BEGIN

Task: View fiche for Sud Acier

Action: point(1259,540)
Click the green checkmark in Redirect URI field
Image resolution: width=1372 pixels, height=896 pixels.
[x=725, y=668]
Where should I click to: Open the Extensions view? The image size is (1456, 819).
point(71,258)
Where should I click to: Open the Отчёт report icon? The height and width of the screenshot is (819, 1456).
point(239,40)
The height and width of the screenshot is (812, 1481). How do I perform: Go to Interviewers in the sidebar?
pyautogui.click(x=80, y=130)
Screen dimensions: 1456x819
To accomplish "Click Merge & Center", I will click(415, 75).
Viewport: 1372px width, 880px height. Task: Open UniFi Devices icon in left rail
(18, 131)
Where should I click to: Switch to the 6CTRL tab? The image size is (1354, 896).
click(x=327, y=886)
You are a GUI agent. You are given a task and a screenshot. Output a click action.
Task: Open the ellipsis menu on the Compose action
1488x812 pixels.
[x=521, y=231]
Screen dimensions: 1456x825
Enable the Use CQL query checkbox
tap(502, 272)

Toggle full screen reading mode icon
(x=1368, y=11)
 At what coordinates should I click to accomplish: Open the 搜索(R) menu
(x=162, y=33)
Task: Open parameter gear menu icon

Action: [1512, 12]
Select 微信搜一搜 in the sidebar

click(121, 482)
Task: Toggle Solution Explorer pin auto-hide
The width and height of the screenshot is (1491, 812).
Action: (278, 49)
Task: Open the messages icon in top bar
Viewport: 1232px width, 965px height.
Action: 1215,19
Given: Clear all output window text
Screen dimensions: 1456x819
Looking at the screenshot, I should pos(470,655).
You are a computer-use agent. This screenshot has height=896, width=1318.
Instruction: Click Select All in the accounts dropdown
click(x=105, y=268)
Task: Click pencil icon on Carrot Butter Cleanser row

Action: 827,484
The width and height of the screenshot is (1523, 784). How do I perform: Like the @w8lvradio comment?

END

Exercise aim:
Restate word for word the entries above from the line with "Viewport: 1372px width, 880px" through the line with "Task: Toggle Solution Explorer pin auto-hide", inclusive, leaving out everything else.

Solved problem:
Viewport: 1372px width, 880px height. Task: Open UniFi Devices icon in left rail
(18, 131)
Where should I click to: Switch to the 6CTRL tab? The image size is (1354, 896).
click(x=327, y=886)
You are a GUI agent. You are given a task and a screenshot. Output a click action.
Task: Open the ellipsis menu on the Compose action
1488x812 pixels.
[x=521, y=231]
Screen dimensions: 1456x825
Enable the Use CQL query checkbox
tap(502, 272)

Toggle full screen reading mode icon
(x=1368, y=11)
 At what coordinates should I click to accomplish: Open the 搜索(R) menu
(x=162, y=33)
Task: Open parameter gear menu icon

Action: [1512, 12]
Select 微信搜一搜 in the sidebar

click(121, 482)
Task: Toggle Solution Explorer pin auto-hide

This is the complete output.